--- TEXT ---
------------------------------------------------

Approaching the outskirts of Duluth, the motorcycle and I rumbled up to our first stoplight in six hours under heavily overcast skies. We slowed, we stopped, and we fell over in the middle of the road because my legs were completely numb, didn't work, and I didn't even know it. People in cars all around must have been startled, but not a single one got out or offered to help. They probably thought, “Damned drunken motorcyclist! They're all the same!”
Of course, I couldn't get my legs working fast enough to beat the clock on the stoplight, and had a real fight on my hands getting my tree-stump legs to work and get the heavy motorcycle upright, and it and the spilled luggage off the road while cars sped mercilessly by around me.
I must have looked like a lunatic dancing at the curbside to get the blood going in my legs, face pinched like a prune against the pain of pins and needles in my legs, while I cursed and rearranged the gear on the bike.
Up the road ahead I saw a big J. C. Penney department store. Between shivers, I resolved not to skimp on their best thermal underwear, and didn't.
The additional expense doomed me to weeks of eating hot soup and soda crackers, but I added a good windbreaker over my shirt and sweater while I was in there. Months later, the extra holes punched into my belt to shorten it became a matter of some pride. And I had learned the secret that the billion-dollar weight-loss industry didn't want anyone to know: eat less and you'll lose weight. Guaranteed.
All warmed up and brazen in my new thermal armor, and then hit with a shot of adrenalin when the engine fired up, nothing made more sense than heading northwest toward Bemidji, then to Fargo, North Dakota, and beyond that into the northern plains.
The pine forests and chill rains of Minnesota waited.
On the edge of west Bemidji, pinned down in a little café in my damp clothes, looking westward through the rain-glazed window through most of the day that followed, I wrote down the thoughts of the road in a notebook that is lost. Minnesota in September, like Wisconsin before it, was wet, forested, and cool—that much I'll never forget, or miss.
It could have been around three or four o'clock in the afternoon when the rain stopped. Sunlight blazed in the puddles and raindrops with a molten white light that blinded me through the café window.

------------------------------------------------

--- DATA SEGMENT ---
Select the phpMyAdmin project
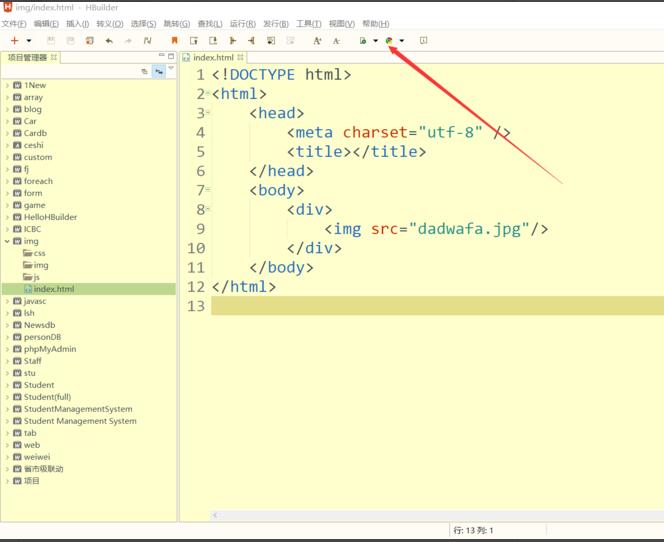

------------------------------------------------

--- PROBLEM SET ---
a) In the motorcycle trip account, why did the rider and the motorcycle fall over at the first stoplight outside Duluth? Answer in one to three sentences.
b) Which store does the rider see up the road after the fall, according to the motorcycle trip account?
c) Carry the motorcycle trip account forward from its last sentence.

--- OUTPUTS IN ORDER ---
a) The rider's legs were completely numb after six hours of riding, so they didn't work when the motorcycle stopped. The rider didn't even know they were numb.

b) A big J. C. Penney department store.

c)
Reprieved!
I had been sitting around in my damp clothes all day and had had enough of looking out the window. My waitress had long-since stopped asking if I wanted a refill.
I went out into some of the freshest air I've ever tasted to mount the drenched dripping Triumph. It cranked to life and we cruised slowly out of town splashing happily through pond-like puddles. That big sun light was out there ahead of us in the west, and we chased after it.
In the miles that followed, we rolled on a ribbon of two-lane blacktop between big barns and farmhouses, over long sweeping waves of terrain. The trees eventually began to thin out, whether from farmers clear-cutting or from being ever farther out onto the prairie lands, I can't say. For the first time on that trip I was running to make time, flying to dry my clothes and get clear of the cold, wet east and its damp forests.
Finally, there came a moment when we broke free of trees and hit out into the gently rolling land that had far fewer of them. The air had become drier and easier to breathe. There was no more damp chill in it and I took it in extravagantly by the lungs-full.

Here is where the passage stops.